Results are summarized in Fig. 1, which shows the following percent relative differences

$$\displaystyle{ 100 \cdot \frac{\mathrm{ARL}_{\mathit{rs}} -\mathrm{ MARL}_{r}} {\mathrm{MARL}_{r}},\;\;s = 1,\ldots,5, }$$
(11)

i.e., the percent relative differences between ARL rs , the OC ARL of s-th control chart in the r-th OC scenario, and MARL r , the mean of the five out-of-control ARL values, one for each control chart, obtained for the r-th OC scenario. Observe that the number of the OC scenarios is different for the different cases. In particular, r = 1, , 18 for the case of nonparametric and multistage process monitoring, r = 1, , 23 for the monitoring of linear and cubic profiles and r = 1, , 30 in the unstructured case (see the Appendix for a detailed description of each OC scenario).

Fig. 1
figure 1

Relative ARL differences of five VS-based control charts for several OC scenarios (see the Appendix for labels in the x axis)

A negative (positive) value of (11) can be interpreted as a quicker reaction (slower) reaction of the s-th control chart to the r-th OC situation, when compared to the other VS-based control charts.

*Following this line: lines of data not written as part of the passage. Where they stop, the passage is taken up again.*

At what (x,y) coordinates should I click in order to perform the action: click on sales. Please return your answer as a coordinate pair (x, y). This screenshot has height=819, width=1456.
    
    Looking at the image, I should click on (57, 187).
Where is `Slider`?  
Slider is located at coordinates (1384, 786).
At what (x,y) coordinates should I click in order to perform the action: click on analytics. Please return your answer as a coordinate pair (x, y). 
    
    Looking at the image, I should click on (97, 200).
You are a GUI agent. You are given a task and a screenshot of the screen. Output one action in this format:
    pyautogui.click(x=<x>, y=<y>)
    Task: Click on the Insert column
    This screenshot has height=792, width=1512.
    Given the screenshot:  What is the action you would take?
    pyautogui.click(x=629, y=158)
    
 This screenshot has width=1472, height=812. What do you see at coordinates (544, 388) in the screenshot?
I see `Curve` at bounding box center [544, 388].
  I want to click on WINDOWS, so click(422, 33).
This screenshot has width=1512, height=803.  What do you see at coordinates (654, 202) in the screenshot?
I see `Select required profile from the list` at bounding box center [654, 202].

Results show that, independently from the multivariate control charts, the forward- and the LAR-based schemes show a similar behavior that seems to be quite stable throughout all the different practical contexts. However, while LASSO shows a substantially negligible advantage for some out-of-control situations, it can also show a relatively large degradation for other applications, such as nonparametric profile monitoring. Further, monitoring schemes based on the same VS algorithm but on different elementary control statistics, i.e., on S t, k or V t, k , offer essentially the same performance.

4 Conclusions

In this paper, we compared the performance of multivariate control charts based on three different variable selection procedures. In particular, the compared multivariate control charts have been implemented for detecting many out-of-control conditions, even involving increases in process variation, for several MSPC frameworks. Results show that whereas control charts consisting of the aggregation of several control statistics, such as those proposed by Zou and Qiu (2009) and Capizzi and Masarotto (2011), behave quite similarly for different OC applications, suggestions can be given to practitioners concerning the particular variable selection procedure to use. As discussed before, the LASSO-based control charts can show an unsatisfactory performance in detecting some particular OC situations. However, the forward and LAR-based procedures can be considered substantially equivalent in terms of OC ARL performance for the investigated practical applications. Thus, from a practical point of view, multivariate control charts based on forward selection could be more appealing to users since these charts are more intuitive and simpler to implement.